▸ Task: With nothing added or dropped, output every record below exactly.

▸ Exercise input:
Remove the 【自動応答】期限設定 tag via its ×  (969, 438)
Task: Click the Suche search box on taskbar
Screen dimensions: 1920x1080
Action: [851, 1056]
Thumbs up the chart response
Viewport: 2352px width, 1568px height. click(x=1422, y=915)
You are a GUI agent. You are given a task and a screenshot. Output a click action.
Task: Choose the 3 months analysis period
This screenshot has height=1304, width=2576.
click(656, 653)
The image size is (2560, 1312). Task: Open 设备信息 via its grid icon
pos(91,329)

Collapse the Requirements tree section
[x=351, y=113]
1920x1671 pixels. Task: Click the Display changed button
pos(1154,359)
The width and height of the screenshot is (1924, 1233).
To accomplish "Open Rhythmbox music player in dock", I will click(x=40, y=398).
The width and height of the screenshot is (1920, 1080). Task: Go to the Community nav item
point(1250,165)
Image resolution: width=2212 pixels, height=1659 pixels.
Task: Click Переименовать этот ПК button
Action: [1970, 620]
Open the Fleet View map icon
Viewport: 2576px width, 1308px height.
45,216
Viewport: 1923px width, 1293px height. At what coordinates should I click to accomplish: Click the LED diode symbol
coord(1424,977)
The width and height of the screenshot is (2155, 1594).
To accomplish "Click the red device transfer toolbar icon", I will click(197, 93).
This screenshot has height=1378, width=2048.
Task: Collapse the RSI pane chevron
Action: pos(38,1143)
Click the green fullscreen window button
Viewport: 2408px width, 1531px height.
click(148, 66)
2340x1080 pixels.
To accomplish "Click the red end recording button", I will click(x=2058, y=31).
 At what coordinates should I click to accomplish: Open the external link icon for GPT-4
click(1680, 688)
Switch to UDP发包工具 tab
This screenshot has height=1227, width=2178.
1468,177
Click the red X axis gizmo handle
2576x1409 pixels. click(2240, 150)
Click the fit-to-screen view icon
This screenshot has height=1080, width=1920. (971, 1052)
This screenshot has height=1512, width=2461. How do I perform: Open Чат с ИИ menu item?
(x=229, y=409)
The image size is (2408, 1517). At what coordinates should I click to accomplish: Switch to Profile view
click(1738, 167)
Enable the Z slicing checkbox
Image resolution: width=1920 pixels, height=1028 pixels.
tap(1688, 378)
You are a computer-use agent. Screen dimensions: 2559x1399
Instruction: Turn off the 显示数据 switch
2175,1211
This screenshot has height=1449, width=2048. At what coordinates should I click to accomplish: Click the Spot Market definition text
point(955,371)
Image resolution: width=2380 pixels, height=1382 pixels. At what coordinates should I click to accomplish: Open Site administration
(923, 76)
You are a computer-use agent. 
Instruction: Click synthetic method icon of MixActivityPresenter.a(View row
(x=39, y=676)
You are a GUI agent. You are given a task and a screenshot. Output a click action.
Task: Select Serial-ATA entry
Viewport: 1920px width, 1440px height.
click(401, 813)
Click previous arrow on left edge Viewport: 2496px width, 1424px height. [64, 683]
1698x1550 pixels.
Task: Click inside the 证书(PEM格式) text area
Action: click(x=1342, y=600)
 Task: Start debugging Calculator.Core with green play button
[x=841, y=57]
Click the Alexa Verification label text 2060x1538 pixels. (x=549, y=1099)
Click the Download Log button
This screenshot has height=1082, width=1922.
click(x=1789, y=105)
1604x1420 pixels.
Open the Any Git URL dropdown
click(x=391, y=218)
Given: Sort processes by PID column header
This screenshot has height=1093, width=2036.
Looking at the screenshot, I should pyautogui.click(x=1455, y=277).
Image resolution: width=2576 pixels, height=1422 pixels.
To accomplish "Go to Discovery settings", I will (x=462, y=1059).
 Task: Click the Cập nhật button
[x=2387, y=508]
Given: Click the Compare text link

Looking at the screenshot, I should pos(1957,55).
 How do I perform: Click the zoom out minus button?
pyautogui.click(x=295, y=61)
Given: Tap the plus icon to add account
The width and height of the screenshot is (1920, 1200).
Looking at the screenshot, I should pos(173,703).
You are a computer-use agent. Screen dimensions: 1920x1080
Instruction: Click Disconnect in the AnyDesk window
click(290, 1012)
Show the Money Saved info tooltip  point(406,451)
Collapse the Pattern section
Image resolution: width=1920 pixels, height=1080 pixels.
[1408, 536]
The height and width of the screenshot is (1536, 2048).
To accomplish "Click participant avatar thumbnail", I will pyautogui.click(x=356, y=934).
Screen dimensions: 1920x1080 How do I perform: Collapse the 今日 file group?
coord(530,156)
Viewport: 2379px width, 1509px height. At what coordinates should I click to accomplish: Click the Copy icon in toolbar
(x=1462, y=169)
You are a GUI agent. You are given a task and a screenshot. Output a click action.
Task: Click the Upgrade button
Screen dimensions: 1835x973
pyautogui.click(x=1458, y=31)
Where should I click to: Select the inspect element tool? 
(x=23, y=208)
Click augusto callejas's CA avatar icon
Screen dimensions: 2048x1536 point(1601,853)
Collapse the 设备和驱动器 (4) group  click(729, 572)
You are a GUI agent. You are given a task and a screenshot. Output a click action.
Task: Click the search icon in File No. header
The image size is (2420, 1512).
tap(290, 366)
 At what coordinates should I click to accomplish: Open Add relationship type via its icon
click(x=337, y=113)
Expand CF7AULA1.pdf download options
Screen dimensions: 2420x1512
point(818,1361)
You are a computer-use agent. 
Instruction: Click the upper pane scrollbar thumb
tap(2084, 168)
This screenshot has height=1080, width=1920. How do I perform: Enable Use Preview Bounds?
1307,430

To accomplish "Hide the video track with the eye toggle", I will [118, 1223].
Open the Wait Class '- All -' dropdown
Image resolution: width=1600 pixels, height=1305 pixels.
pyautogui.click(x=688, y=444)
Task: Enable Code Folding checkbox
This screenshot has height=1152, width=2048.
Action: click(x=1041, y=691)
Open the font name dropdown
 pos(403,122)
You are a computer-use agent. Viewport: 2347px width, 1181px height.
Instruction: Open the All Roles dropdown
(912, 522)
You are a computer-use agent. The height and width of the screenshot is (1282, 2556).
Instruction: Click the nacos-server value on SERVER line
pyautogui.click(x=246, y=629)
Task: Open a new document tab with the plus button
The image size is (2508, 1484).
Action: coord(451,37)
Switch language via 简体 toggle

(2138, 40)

▸ Expected output:
Remove the 【自動応答】期限設定 tag via its ×  (969, 438)
Task: Click the Suche search box on taskbar
Screen dimensions: 1920x1080
Action: [851, 1056]
Thumbs up the chart response
Viewport: 2352px width, 1568px height. click(x=1422, y=915)
You are a GUI agent. You are given a task and a screenshot. Output a click action.
Task: Choose the 3 months analysis period
This screenshot has height=1304, width=2576.
click(656, 653)
The image size is (2560, 1312). Task: Open 设备信息 via its grid icon
pos(91,329)

Collapse the Requirements tree section
[x=351, y=113]
1920x1671 pixels. Task: Click the Display changed button
pos(1154,359)
The width and height of the screenshot is (1924, 1233).
To accomplish "Open Rhythmbox music player in dock", I will click(x=40, y=398).
The width and height of the screenshot is (1920, 1080). Task: Go to the Community nav item
point(1250,165)
Image resolution: width=2212 pixels, height=1659 pixels.
Task: Click Переименовать этот ПК button
Action: [1970, 620]
Open the Fleet View map icon
Viewport: 2576px width, 1308px height.
45,216
Viewport: 1923px width, 1293px height. At what coordinates should I click to accomplish: Click the LED diode symbol
coord(1424,977)
The width and height of the screenshot is (2155, 1594).
To accomplish "Click the red device transfer toolbar icon", I will click(197, 93).
This screenshot has height=1378, width=2048.
Task: Collapse the RSI pane chevron
Action: pos(38,1143)
Click the green fullscreen window button
Viewport: 2408px width, 1531px height.
click(148, 66)
2340x1080 pixels.
To accomplish "Click the red end recording button", I will click(x=2058, y=31).
 At what coordinates should I click to accomplish: Open the external link icon for GPT-4
click(1680, 688)
Switch to UDP发包工具 tab
This screenshot has height=1227, width=2178.
1468,177
Click the red X axis gizmo handle
2576x1409 pixels. click(2240, 150)
Click the fit-to-screen view icon
This screenshot has height=1080, width=1920. (971, 1052)
This screenshot has height=1512, width=2461. How do I perform: Open Чат с ИИ menu item?
(x=229, y=409)
The image size is (2408, 1517). At what coordinates should I click to accomplish: Switch to Profile view
click(1738, 167)
Enable the Z slicing checkbox
Image resolution: width=1920 pixels, height=1028 pixels.
tap(1688, 378)
You are a computer-use agent. Screen dimensions: 2559x1399
Instruction: Turn off the 显示数据 switch
2175,1211
This screenshot has height=1449, width=2048. At what coordinates should I click to accomplish: Click the Spot Market definition text
point(955,371)
Image resolution: width=2380 pixels, height=1382 pixels. At what coordinates should I click to accomplish: Open Site administration
(923, 76)
You are a computer-use agent. 
Instruction: Click synthetic method icon of MixActivityPresenter.a(View row
(x=39, y=676)
You are a GUI agent. You are given a task and a screenshot. Output a click action.
Task: Select Serial-ATA entry
Viewport: 1920px width, 1440px height.
click(401, 813)
Click previous arrow on left edge Viewport: 2496px width, 1424px height. [64, 683]
1698x1550 pixels.
Task: Click inside the 证书(PEM格式) text area
Action: click(x=1342, y=600)
 Task: Start debugging Calculator.Core with green play button
[x=841, y=57]
Click the Alexa Verification label text 2060x1538 pixels. (x=549, y=1099)
Click the Download Log button
This screenshot has height=1082, width=1922.
click(x=1789, y=105)
1604x1420 pixels.
Open the Any Git URL dropdown
click(x=391, y=218)
Given: Sort processes by PID column header
This screenshot has height=1093, width=2036.
Looking at the screenshot, I should pyautogui.click(x=1455, y=277).
Image resolution: width=2576 pixels, height=1422 pixels.
To accomplish "Go to Discovery settings", I will (x=462, y=1059).
 Task: Click the Cập nhật button
[x=2387, y=508]
Given: Click the Compare text link

Looking at the screenshot, I should pos(1957,55).
 How do I perform: Click the zoom out minus button?
pyautogui.click(x=295, y=61)
Given: Tap the plus icon to add account
The width and height of the screenshot is (1920, 1200).
Looking at the screenshot, I should pos(173,703).
You are a computer-use agent. Screen dimensions: 1920x1080
Instruction: Click Disconnect in the AnyDesk window
click(290, 1012)
Show the Money Saved info tooltip  point(406,451)
Collapse the Pattern section
Image resolution: width=1920 pixels, height=1080 pixels.
[1408, 536]
The height and width of the screenshot is (1536, 2048).
To accomplish "Click participant avatar thumbnail", I will pyautogui.click(x=356, y=934).
Screen dimensions: 1920x1080 How do I perform: Collapse the 今日 file group?
coord(530,156)
Viewport: 2379px width, 1509px height. At what coordinates should I click to accomplish: Click the Copy icon in toolbar
(x=1462, y=169)
You are a GUI agent. You are given a task and a screenshot. Output a click action.
Task: Click the Upgrade button
Screen dimensions: 1835x973
pyautogui.click(x=1458, y=31)
Where should I click to: Select the inspect element tool? 
(x=23, y=208)
Click augusto callejas's CA avatar icon
Screen dimensions: 2048x1536 point(1601,853)
Collapse the 设备和驱动器 (4) group  click(729, 572)
You are a GUI agent. You are given a task and a screenshot. Output a click action.
Task: Click the search icon in File No. header
The image size is (2420, 1512).
tap(290, 366)
 At what coordinates should I click to accomplish: Open Add relationship type via its icon
click(x=337, y=113)
Expand CF7AULA1.pdf download options
Screen dimensions: 2420x1512
point(818,1361)
You are a computer-use agent. 
Instruction: Click the upper pane scrollbar thumb
tap(2084, 168)
This screenshot has height=1080, width=1920. How do I perform: Enable Use Preview Bounds?
1307,430

To accomplish "Hide the video track with the eye toggle", I will [118, 1223].
Open the Wait Class '- All -' dropdown
Image resolution: width=1600 pixels, height=1305 pixels.
pyautogui.click(x=688, y=444)
Task: Enable Code Folding checkbox
This screenshot has height=1152, width=2048.
Action: click(x=1041, y=691)
Open the font name dropdown
 pos(403,122)
You are a computer-use agent. Viewport: 2347px width, 1181px height.
Instruction: Open the All Roles dropdown
(912, 522)
You are a computer-use agent. The height and width of the screenshot is (1282, 2556).
Instruction: Click the nacos-server value on SERVER line
pyautogui.click(x=246, y=629)
Task: Open a new document tab with the plus button
The image size is (2508, 1484).
Action: coord(451,37)
Switch language via 简体 toggle

(2138, 40)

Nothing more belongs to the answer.